J. Tyler Franklin/Louisville Public Media

Part I of a two-part investigation. Read Part II here.

Acrid smoke blanketed a neighborhood off Dixie Highway in Southwest Louisville on an unseasonably warm fall day last November. For more than 24 hours, a 30-foot-tall pile of tires burned at Liberty Tire, a tire recycling center on Bohannon Avenue. Those living within a mile of the site were urged to shelter in place.

From his command post a thousand feet away, Lt. Col. Brian Morgan of the Pleasure Ridge Park Fire District remembered fighting the fire into the wee hours of the morning.

“At one point you could see the flames,” he said, though later only thick black smoke was visible. “It was a pretty intense fire.”
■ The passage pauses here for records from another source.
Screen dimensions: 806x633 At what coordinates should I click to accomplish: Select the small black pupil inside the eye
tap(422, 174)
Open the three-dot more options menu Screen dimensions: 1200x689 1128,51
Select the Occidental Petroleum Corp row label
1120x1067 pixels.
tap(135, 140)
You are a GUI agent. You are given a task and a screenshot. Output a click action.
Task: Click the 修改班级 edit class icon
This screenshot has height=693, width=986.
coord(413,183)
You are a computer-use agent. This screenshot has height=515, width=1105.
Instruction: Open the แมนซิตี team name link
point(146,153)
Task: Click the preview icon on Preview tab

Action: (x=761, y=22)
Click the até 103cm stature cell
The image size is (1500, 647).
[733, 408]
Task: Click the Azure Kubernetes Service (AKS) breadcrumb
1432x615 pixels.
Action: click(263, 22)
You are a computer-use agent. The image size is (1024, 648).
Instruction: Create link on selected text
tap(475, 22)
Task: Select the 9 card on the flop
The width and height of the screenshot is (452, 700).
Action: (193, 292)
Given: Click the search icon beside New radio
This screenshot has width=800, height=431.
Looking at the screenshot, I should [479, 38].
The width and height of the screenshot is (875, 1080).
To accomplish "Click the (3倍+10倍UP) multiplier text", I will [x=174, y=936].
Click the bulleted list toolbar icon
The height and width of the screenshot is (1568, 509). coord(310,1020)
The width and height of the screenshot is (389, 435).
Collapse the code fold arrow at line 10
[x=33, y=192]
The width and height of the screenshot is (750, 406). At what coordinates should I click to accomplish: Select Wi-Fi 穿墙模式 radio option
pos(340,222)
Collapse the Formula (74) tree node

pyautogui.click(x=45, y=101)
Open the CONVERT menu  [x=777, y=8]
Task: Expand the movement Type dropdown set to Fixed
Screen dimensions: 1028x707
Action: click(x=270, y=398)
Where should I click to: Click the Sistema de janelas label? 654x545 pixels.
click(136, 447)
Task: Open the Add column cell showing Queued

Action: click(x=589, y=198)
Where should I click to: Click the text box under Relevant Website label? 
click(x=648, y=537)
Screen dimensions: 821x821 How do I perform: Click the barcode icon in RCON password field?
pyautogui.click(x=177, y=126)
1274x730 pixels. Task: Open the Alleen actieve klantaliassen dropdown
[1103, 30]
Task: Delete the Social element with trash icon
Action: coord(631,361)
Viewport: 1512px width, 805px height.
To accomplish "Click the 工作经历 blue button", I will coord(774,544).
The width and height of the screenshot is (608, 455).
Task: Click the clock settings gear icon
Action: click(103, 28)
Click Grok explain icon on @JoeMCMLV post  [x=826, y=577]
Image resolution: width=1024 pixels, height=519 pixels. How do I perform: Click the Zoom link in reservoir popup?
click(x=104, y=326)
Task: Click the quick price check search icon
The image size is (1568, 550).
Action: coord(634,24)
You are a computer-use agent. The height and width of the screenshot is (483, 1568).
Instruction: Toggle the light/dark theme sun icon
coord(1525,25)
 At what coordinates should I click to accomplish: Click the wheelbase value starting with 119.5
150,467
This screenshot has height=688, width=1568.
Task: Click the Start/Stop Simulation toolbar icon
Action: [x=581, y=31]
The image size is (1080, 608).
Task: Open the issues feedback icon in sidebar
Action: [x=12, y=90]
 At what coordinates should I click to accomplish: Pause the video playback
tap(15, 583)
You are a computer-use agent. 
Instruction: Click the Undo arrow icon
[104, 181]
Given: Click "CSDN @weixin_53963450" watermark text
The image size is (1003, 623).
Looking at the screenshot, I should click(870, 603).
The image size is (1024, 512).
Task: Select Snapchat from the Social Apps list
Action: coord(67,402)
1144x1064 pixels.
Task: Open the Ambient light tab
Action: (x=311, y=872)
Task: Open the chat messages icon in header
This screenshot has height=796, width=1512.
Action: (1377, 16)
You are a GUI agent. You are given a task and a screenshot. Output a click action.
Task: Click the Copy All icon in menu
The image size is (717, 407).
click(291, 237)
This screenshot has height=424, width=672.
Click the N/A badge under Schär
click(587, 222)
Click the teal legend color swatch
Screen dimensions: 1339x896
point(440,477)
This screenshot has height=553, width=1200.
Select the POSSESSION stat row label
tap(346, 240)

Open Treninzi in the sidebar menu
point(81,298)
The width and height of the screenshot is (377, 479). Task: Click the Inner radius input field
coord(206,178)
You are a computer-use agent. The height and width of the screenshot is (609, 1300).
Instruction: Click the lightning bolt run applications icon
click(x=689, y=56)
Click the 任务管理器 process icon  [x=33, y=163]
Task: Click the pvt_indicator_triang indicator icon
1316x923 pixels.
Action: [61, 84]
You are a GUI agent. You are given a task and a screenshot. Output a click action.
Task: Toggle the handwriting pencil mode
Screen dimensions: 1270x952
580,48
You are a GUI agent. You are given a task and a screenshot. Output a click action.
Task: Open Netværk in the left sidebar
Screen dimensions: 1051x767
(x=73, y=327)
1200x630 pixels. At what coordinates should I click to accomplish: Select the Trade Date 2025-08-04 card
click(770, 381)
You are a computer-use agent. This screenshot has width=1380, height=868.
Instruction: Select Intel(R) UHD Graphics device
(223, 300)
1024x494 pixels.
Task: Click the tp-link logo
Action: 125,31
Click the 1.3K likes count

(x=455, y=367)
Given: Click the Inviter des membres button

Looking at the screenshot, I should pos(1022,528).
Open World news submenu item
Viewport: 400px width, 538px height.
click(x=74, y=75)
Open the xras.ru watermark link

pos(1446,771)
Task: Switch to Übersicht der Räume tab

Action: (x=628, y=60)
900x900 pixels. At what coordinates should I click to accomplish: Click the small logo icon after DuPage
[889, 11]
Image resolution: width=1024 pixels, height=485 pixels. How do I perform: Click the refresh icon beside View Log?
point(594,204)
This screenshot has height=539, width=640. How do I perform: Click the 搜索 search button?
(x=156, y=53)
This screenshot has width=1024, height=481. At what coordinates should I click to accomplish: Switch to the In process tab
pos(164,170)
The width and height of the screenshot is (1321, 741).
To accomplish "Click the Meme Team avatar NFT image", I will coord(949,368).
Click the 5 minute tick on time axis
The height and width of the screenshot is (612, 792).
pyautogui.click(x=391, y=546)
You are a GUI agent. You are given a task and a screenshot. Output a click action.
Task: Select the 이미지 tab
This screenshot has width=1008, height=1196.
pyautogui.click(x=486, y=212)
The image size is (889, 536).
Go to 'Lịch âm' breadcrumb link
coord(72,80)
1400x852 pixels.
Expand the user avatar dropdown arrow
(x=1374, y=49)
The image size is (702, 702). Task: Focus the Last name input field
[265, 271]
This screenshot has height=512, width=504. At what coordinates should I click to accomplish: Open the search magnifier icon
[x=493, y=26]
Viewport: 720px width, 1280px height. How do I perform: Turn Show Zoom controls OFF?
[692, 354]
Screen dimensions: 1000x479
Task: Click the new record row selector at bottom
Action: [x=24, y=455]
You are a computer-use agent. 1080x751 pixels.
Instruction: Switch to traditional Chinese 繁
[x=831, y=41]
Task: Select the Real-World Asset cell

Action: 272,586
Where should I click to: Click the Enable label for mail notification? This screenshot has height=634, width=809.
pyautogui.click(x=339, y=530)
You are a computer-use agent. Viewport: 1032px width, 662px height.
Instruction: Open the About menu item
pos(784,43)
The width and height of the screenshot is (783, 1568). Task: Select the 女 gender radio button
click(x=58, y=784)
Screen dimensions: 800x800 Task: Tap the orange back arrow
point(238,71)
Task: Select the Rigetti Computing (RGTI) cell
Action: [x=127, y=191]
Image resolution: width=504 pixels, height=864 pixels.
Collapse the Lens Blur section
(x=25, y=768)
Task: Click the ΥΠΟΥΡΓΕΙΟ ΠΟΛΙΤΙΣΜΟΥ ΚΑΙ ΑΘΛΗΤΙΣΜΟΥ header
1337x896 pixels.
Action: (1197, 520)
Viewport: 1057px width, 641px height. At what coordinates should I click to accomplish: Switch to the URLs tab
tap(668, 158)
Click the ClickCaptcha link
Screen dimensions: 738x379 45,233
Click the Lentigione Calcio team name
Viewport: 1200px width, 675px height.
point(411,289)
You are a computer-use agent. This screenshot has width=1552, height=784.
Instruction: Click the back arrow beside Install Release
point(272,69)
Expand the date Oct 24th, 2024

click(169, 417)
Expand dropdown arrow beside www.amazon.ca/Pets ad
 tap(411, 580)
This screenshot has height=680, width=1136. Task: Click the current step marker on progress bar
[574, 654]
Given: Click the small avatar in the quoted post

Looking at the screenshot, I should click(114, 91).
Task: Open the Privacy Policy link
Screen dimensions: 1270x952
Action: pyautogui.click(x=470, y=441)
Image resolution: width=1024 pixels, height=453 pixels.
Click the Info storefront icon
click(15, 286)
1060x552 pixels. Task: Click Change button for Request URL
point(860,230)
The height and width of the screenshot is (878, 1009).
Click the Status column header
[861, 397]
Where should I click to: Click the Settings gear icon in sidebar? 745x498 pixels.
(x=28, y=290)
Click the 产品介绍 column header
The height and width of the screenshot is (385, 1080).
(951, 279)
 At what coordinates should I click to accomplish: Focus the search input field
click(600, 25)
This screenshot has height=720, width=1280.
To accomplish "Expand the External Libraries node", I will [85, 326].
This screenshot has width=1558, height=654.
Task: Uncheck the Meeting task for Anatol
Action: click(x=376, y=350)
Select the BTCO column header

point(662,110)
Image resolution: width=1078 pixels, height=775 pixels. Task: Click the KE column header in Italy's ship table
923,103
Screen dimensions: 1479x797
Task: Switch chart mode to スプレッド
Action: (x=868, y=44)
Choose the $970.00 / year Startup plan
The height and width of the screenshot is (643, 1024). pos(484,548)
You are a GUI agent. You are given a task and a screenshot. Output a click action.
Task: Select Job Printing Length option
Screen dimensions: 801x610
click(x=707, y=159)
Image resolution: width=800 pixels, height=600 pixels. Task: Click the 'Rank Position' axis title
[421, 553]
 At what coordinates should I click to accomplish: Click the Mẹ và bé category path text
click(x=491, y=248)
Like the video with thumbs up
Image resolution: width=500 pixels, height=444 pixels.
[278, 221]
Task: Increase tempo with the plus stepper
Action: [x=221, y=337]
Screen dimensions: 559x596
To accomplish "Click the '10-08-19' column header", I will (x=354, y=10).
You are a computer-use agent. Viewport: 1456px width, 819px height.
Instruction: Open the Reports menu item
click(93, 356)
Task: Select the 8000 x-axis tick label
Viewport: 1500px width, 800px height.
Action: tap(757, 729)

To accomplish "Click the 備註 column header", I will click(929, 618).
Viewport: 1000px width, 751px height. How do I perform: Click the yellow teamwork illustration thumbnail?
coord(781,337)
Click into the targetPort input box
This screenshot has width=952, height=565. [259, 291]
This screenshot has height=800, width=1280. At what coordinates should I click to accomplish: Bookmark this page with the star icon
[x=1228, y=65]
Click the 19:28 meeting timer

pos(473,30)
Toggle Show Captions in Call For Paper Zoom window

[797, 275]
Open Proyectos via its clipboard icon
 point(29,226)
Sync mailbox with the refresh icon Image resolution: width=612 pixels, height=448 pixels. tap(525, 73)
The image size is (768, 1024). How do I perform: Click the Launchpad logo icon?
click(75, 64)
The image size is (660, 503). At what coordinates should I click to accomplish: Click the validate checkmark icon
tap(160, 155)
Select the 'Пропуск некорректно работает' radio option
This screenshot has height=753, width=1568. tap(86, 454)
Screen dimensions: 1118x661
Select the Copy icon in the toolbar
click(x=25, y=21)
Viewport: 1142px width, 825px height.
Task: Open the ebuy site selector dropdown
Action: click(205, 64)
Morgan said the Liberty Tire fire ranks as one of the biggest non-structure fires his department has seen in recent years. Regulators estimated the facility had more than a million tires on site, though it was only permitted to have 10 percent of that.

Even before the fire, the state Department for Environmental Protection knew the company was storing a dangerous and illegal amount of tires on site. Despite several visits and warnings, however, state inspectors didn’t force Liberty Tire to comply with the law or pay any monetary penalties until after the piles of tires went up in flames.

Matt Bevin’s election as Kentucky’s next governor last week has caused some hand-wringing among the state’s environmentalists, who worry key programs will be cut or scaled back.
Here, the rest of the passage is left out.